If we know the techniques retailers are using to seduce us into spending, we’re less likely to be led astray and end up blowing our shopping budget.
In our guest blog, retail expert and managing director of Visual Thinking Karl McKeever, gives us an insight into some of the tricks of the trade.
So, we all know the basic golden rules of supermarket shopping – always make a list and never shop on an empty stomach. Most of us are also aware that bakeries tend to be at the back of a store so that the smell of warm bread wafts through the shop, and that fruit and veg is normally always at the front so that we’re greeted by colourful, fresh produce. However, there are other subtle techniques that it’s also worth making a note of.
The Power Aisle
This is usually the central aisle in a store or a prominent area with lots of promos and offers, with some of them being ‘one-off’ special deals.
Of course, the most traditional space for offers in a supermarket is on the aisle ends. Interestingly, many supermarkets changed their layouts some years ago, splitting the aisles in two with a central aisle running vertically through the middle of the store. One of the main reasons behind this was to double the number of aisle ends.
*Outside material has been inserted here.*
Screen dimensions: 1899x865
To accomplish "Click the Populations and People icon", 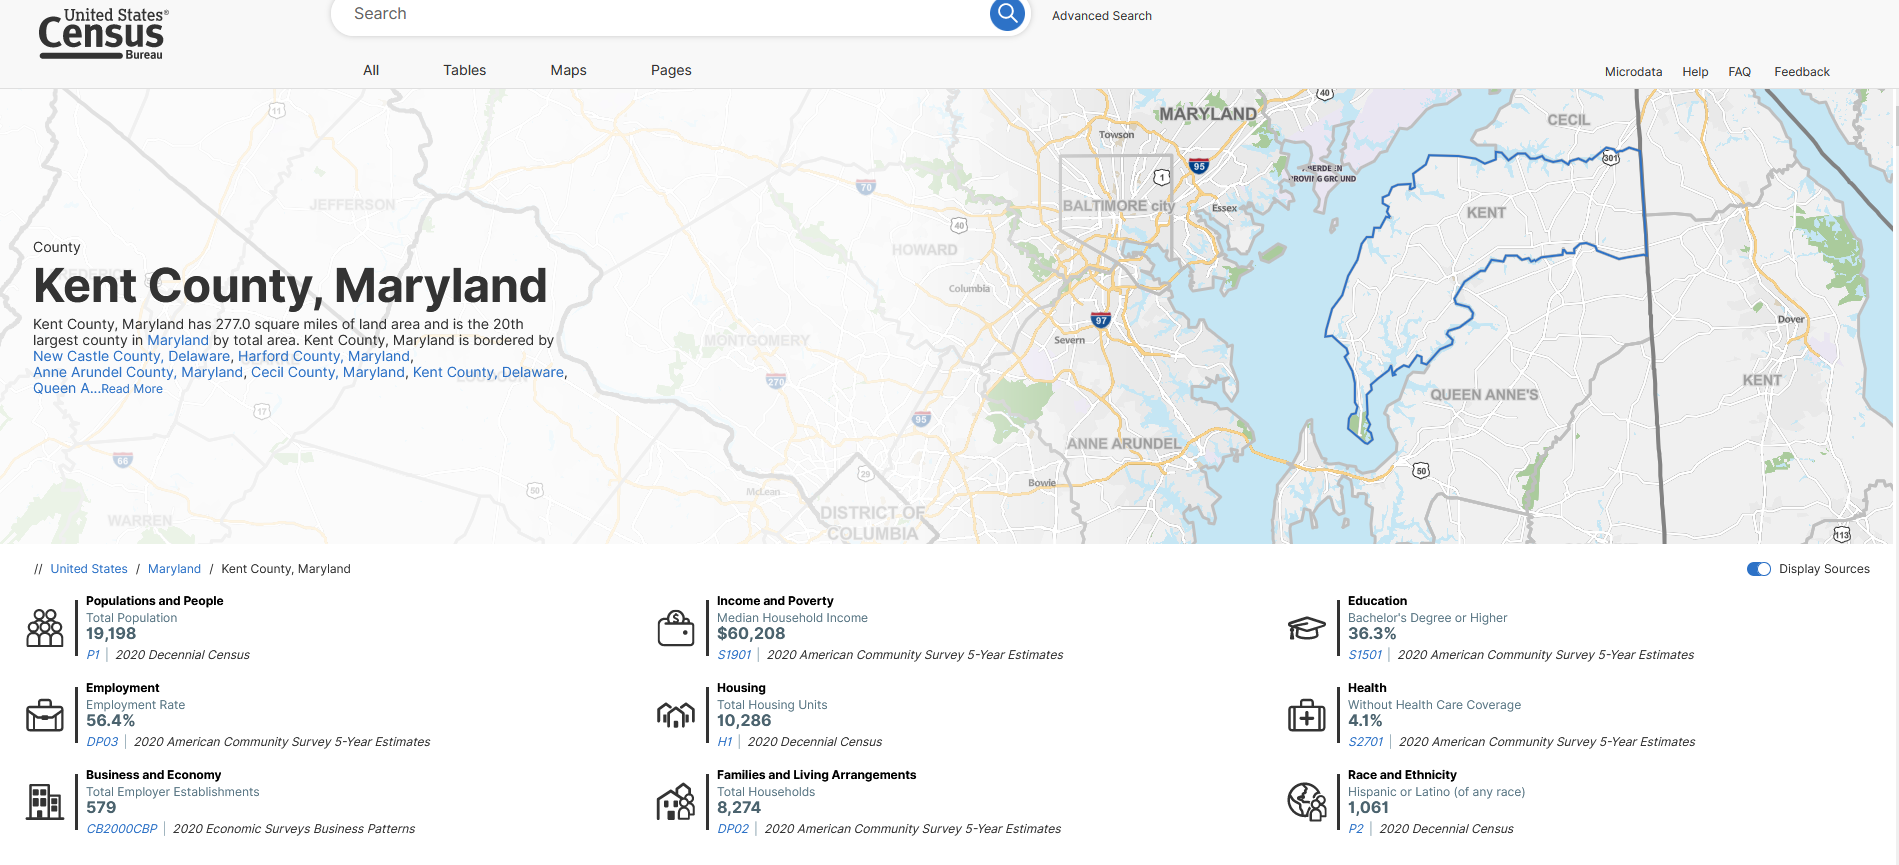I will [x=45, y=628].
It can feel a little like running a promotional gauntlet when you travel down it and it can be awash with red promo signs. Most of us know that this is where the offers are, but I have noticed some retailers being a little cheeky and placing full price items here too. So, check you’re getting a good deal before you buy.
We’ve already discussed the purposeful positioning of the in-store bakery and fruit and veg areas, but have you ever considered why certain products are placed where they are in a supermarket?
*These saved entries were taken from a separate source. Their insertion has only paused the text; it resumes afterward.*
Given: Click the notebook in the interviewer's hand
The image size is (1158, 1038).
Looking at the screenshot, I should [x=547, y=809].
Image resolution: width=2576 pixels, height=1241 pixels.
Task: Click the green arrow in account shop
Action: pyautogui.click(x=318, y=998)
The perfect example is what I like to call ‘destination goods’ – bread and milk. These are the items that you may nip in for on a regular basis. You always tend to find them tucked away in the middle of the store or right at the back. The reason for this is simple – retailers don’t just want you to pop in and out. They want you to walk past as many profitable items as possible in an attempt to up your spend.
Eye-Level / Buy-level
Past studies have shown that when we walk down an aisle, we only really pay attention to goods at eye-level. Therefore, it’s a natural choice for retailers to place items with the biggest profit margins here. Cheaper goods tend to be towards the bottom. So, if you want to spend less, you’re going to have to work for it.
It’s quite simple, if you want a bargain, look up and look down.
Creatures of Habit
Years ago when we all used to shop at smaller shops, there was no problem getting to know your friendly local retailer. There’s no reason why the same theory can’t be applied to big supermarkets too.
Get to know the ways they operate. A great starting point is to learn the time of day that they start to reduce perishables. If you coincide your shop with this, you can bag yourself some great bargains.
Also, become familiar with individual reward schemes. Some retailers offer a discount if you spend above a certain value on a number of occasions during a month. It may be worth changing your shopping patterns to meet the criteria.
Petrol discounts can be a huge help too and if you follow your preferred retailer on social media, you will often get an early heads-up on special offers and events.
It’s Not Just About Food
Supermarkets are now about so much more than just food and drink. You can buy a whole host of things as part of your weekly shop, including electrical items, mobile phones, DVDs / Blu-Rays and homewares. The best thing is, you can usually get some great deals, so remember to factor the supermarket in if you’re on the hunt for a new TV, kettle or microwave.
It’s also worth being methodical about the times of year that you buy these things. As an example, September is a great time to purchase, as you will find lots of bundle deals in supermarkets aimed at students, which offer excellent value.
The trick is to learn the way that retailers work and use it to your advantage. Shopping smart will pay dividends financially in the long run.